Kaptan, gelişmiş ülkelerde afet kurumlarının özerk yapıda olduğuna ve hiçbir siyasetçinin işlerine karışamadığına işaret ederek, Amerika Birleşik Devletleri'ndeki (ABD) FEMA'yı buna örnek gösteriyor.

TSK ya da madenciler daha mı erken gitmeliydi?

Depremin ilk iki günündeki arama kurtarma ve sağ kalanlar için lojistik yardımların yeteri kadar olmamasıyla ilgili getirilen bir diğer eleştiri de TSK'nın ve madencilerin bölgeye geç intikal ettirilmesi.

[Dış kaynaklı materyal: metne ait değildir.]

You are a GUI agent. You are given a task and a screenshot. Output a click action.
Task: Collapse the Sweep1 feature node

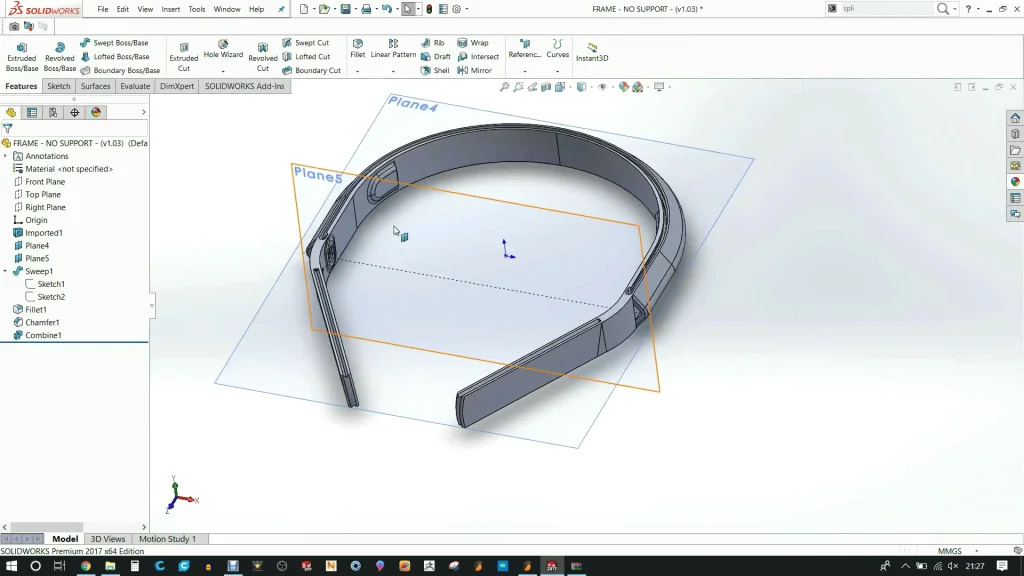6,271
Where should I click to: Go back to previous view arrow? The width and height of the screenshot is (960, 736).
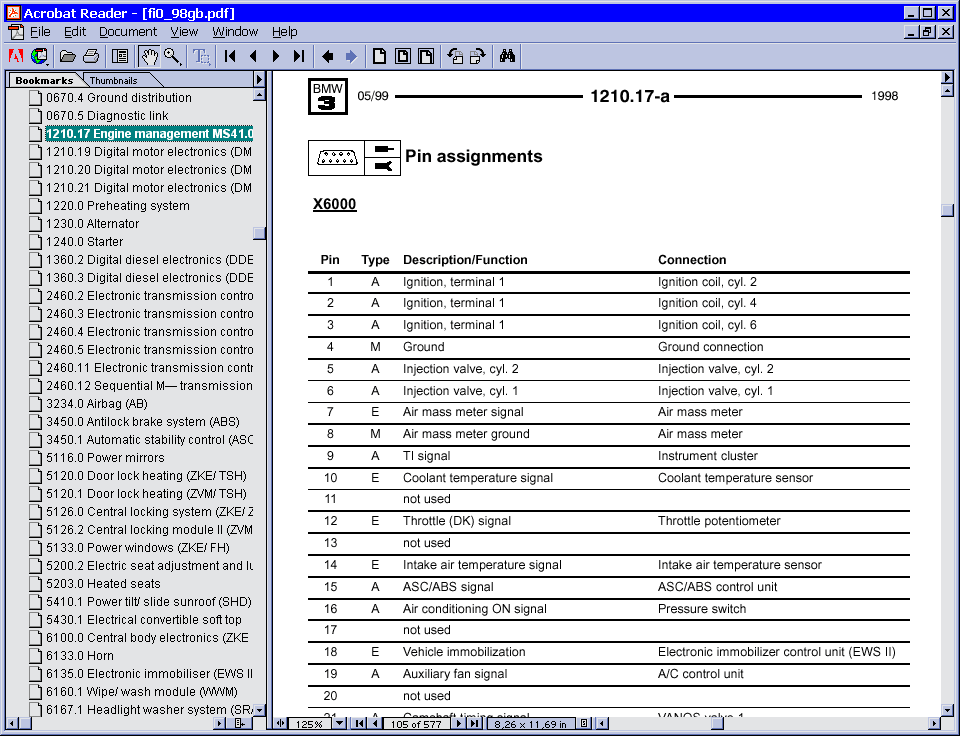[328, 56]
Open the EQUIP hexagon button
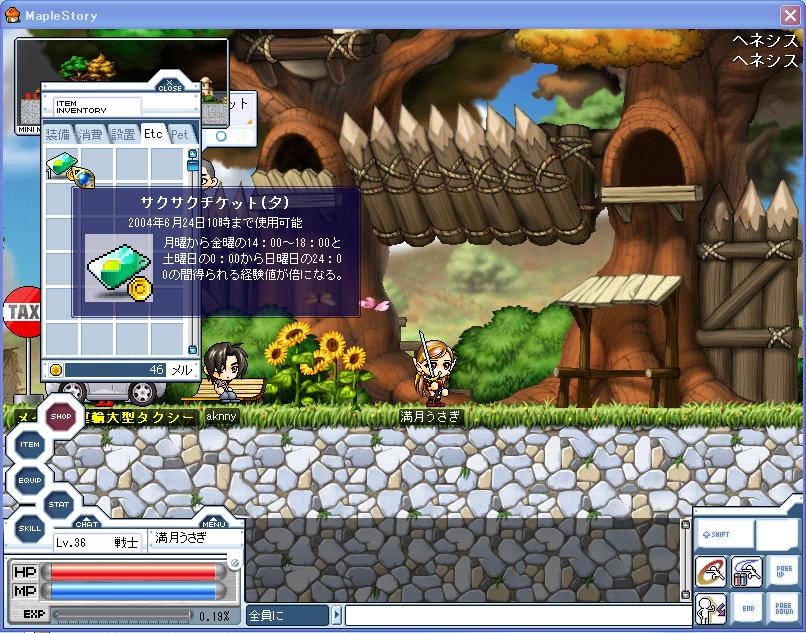Viewport: 806px width, 633px height. [x=30, y=480]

Millî Savunma Bakanı Hulusi Akar dün gece yaptığı son açıklamada, bütün bölgede toplam 7 bin 500 civarında askerin bulunduğunu belirterek, bugün itibariyle ek bin 500 personelin daha faaliyetlere katılacağını kaydetti.

Kaptan, Marmara depremi sırasında asker olarak sahada aktif olarak çalışmış bir isim olarak o dönemi şöyle aktarıyor:

"Hemen bir saat içerisinde kışladan çıkıp yardıma koşmuştuk. Sahada pek çok farklı depremden etkilenmemiş örgüt, birey ve kuruluş vardı, sivil savunma teşkilatı, itfaiye, Kızılay vardı. 6 saat içinde Rus ve Japon heyetler gelmişti. İki saat içinde ordu büyük bir yoğunlukla sahaya indiği için hemen toparlanma süreci başlamıştı."

İlk birkaç saatlik şokun ardından TSK'nın sahaya inmesi ile bir güvenin oluştuğunu belirten Kaptan, "Tüm bu farklı unsurlar 1999'da herhangi bir emir ya da direktif beklemeden geldi. Biz kimseye sormadık 'çıkalım mı çıkmayalım mı?' diye. Kimse önümüze geçmedi. Ve sonra sivil inisiyatifler de çok yoğundu" ifadelerini kullandı.